Long-departed punk/new wave club. It was located at 610 2nd Ave, near James St. Douglas Mays, late of Seattle punk pioneers X-15 (whose members practiced, and sometimes lived, in the Gorilla Room basement), notes that the area is situated "between the business district and Pioneer Square." He adds that the club "eventually got closed down in about 1982 (money ran out and scene mania)."

Clark Humphrey, in his excellent book LOSER (Feral House, Portland OR, 1995), arguably the definitive document on the Seattle music scene, writes:

     Tony Chu, son of an affluent Taiwanese family, created a band space in the back room of his Chinese restaurant on Second Avenue near Pioneer Square, north of the Smith Tower.

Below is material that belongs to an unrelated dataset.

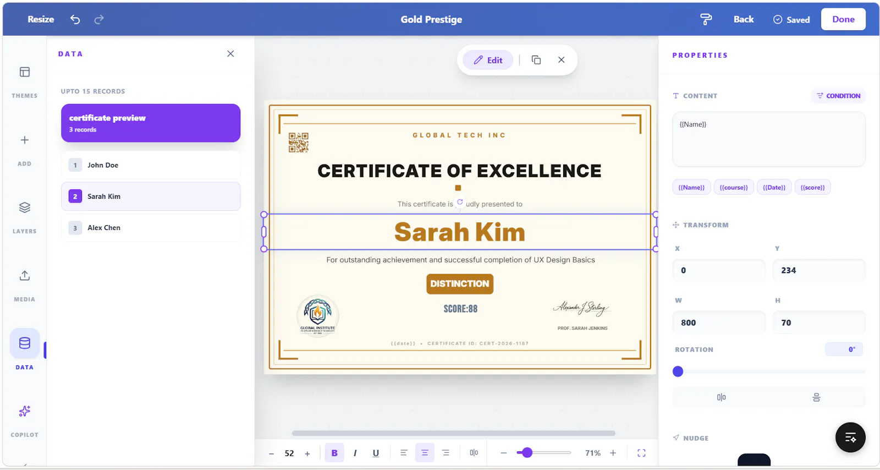Open the Copilot sparkle tool
The image size is (880, 470).
[x=25, y=411]
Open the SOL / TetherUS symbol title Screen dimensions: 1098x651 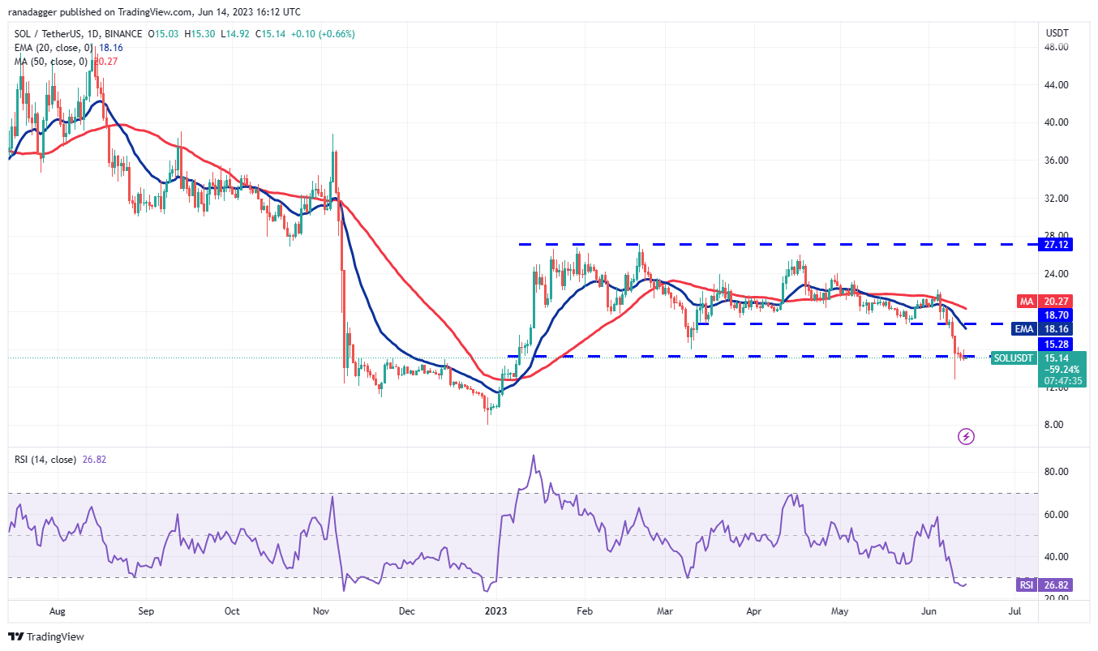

Chu's first booker took a haphazard approach, with original bands some night, biker-blues and cover bands other nights. Then Roger Husbands booked the place for a couple of shows with the Enemy and X-15.... The full houses led Chu to make it a full-time new wave outlet by March 15, 1980. Husbands christened it the Gorilla Room (after the Chinese monkey-face Christmas tree lights decorating the room).
     Like almost all the places where punk, post-punk and grunge bands would play, it was small (liquor laws and a lack of investment capital discouraged big showcase clubs). It was a homey, raunchy, delicious place, in various degrees of being trashed. It was adorned with plastic plants and mismatched office-furniture chairs. The back music room began as an all-ages space,with 21-and-overs allowed to drink in the front room.

Note that this was not the same venue as Gorilla Gardens, which came along a bit later and in a different location.